Le difficoltà in cui versa SOGEMI e che riguardano più complessivamente la gestione di Ortomercato non possono più essere sottovalutate o tollerate dalla Giunta Moratti.
Siamo infatti di fronte a problemi riguardanti il Bilancio, l’eventuale realizzazione di Città del Gusto, la qualità e la sicurezza degli ambienti, la presenza di amianto in parte delle strutture nonché l’attivismo della criminalità organizzata e della delinquenza.
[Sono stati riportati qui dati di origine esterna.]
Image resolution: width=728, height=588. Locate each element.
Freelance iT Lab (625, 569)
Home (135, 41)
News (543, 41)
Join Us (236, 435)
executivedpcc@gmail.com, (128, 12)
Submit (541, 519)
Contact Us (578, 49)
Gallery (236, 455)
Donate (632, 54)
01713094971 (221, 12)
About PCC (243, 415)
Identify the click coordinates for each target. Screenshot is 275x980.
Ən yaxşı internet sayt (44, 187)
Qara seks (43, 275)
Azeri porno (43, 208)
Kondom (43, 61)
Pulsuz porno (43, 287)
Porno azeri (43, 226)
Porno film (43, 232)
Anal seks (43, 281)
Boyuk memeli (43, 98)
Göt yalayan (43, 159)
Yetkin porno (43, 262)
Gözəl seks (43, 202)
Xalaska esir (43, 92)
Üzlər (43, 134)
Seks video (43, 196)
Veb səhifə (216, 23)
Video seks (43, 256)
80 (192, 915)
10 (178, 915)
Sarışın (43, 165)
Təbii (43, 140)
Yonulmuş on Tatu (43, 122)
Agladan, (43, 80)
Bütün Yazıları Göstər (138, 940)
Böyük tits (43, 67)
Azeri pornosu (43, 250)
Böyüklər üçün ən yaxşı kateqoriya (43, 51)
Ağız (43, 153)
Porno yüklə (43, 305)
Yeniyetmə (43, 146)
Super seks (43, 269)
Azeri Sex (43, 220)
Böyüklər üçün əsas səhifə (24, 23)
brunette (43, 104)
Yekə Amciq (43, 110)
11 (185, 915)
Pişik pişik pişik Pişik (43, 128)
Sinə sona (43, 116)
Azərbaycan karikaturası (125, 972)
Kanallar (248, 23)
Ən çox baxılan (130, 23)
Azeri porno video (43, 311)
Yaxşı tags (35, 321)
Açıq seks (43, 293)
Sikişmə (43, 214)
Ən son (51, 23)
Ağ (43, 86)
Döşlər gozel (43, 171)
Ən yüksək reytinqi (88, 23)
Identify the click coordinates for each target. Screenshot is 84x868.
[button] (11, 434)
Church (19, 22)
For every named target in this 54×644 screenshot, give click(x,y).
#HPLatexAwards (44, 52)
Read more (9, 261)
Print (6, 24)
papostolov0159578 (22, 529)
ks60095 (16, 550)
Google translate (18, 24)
Problemi che la Giunta fino ad oggi ha fatto finta di non vedere affrontandoli attraverso scelte limitate (come l’erogazione di 500mila Euro avvenuta il 24 dicembre, totalmente irrilevante di fronte alle dimensioni delle difficoltà).
Serve una svolta netta, radicale, a partire dalle nomine – i cui termini scadono l’11 di gennaio -.
Chiediamo al Sindaco di assumersi la responsabilità di scelte di grande discontinuità e in tal senso se consultati saremmo pronti a fornire la nostra opinione.
Con questo spirito inoltre presenteremo in consiglio la proposta riguardante l’istituzione di una Commissione d’inchiesta sul tema di SOGEMI.
Affinché si sviluppi una fotografia efficace e si fornisca un contributo di idee e proposte in una fase di criticità davvero drammatica.